What this means is that for the first time since the industrial revolution, the most important components of our information economy are now in the hands of the population at large. Communications and computations capability are now in the hands of the entire population. And human creativity is encouraged. Rather than the institution deciding who gets “hired” and which ideas get promoted, all individuals can promote their own ideas.

The internet server software Apache was created by a loose collection of volunteer writers. Again, the institutionalized competitor was Microsoft. But now the open source Apache software controls 70% of the market and the private institution Microsoft software controls only 20% of the Web server market.

This sort of open source collaborative, cooperative approach to projects on the Web has become a dominant means of getting things done. For example, search engine Google “outsources” to the Web community as a whole to decide which websites are the most relevant which, in turn, directs other people to those so chosen websites.

It used to be too expensive to have decentralized social production out in society. What we are seeing now is the emergence of this economic system of “social sharing and exchange”, according to Benkler.

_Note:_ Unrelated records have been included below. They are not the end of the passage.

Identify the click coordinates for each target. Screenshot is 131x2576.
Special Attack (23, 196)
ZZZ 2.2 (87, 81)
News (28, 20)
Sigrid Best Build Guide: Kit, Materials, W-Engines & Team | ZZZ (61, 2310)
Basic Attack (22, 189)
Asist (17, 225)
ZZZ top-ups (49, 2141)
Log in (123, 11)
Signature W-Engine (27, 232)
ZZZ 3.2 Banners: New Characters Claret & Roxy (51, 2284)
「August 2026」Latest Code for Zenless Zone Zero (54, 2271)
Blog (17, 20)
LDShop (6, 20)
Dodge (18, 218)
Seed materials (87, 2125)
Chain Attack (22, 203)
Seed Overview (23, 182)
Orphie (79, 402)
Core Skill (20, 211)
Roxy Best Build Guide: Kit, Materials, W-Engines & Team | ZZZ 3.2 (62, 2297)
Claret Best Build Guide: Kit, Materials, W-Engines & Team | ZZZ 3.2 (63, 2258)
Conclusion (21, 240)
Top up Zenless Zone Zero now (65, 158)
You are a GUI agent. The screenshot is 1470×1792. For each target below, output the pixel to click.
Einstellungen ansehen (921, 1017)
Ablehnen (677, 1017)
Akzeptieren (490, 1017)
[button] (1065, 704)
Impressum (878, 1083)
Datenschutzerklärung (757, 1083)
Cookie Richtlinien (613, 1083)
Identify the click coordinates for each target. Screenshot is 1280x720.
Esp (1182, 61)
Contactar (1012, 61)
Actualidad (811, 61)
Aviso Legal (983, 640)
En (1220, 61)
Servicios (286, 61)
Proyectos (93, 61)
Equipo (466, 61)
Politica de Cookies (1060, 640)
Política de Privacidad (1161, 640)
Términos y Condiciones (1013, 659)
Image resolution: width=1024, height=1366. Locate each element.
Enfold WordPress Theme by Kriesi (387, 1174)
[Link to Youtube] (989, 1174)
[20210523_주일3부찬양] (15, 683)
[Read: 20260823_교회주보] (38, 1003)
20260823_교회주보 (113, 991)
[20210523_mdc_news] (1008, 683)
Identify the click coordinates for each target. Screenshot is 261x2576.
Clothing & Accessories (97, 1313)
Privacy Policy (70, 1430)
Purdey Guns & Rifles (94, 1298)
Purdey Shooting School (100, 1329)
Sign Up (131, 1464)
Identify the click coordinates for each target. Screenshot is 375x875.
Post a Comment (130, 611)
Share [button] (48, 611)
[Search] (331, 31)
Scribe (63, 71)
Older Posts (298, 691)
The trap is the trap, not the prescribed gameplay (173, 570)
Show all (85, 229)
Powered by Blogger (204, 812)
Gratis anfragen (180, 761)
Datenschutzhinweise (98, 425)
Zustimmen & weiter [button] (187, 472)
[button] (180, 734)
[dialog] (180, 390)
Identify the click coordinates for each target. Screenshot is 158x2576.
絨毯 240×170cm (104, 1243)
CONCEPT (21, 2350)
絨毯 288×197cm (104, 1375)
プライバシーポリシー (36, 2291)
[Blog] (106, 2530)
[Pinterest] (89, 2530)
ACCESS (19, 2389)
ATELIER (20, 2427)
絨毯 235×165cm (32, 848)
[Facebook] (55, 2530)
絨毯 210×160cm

“A new social phenomenon is emerging. It is creating a new form of competition. Peer to peer networks are assaulting the recording industry. Free/open source software is taking market share from Microsoft. Skype potentially threatens the telecomms. Wikipedia competes with on-line encyclopedias. But it also opens new sources of opportunities for businesses.” (Benkler)

Economic structures determine political structures. New technology is creating tools for a “collaborative” economy in direct competition with the historical, “closed” institutions.

The traditional high cost to enter the market place is being replaced by the internet which makes the tools of communication, coordination and marketing potentially available to anyone.

While the United States political structure is clearly experiencing pressure to become less “democratic” and less “free”, the competing force of “open source”, social production could ultimately lead us towards a more free worldwide economy with possibilities for a revival of true democracy.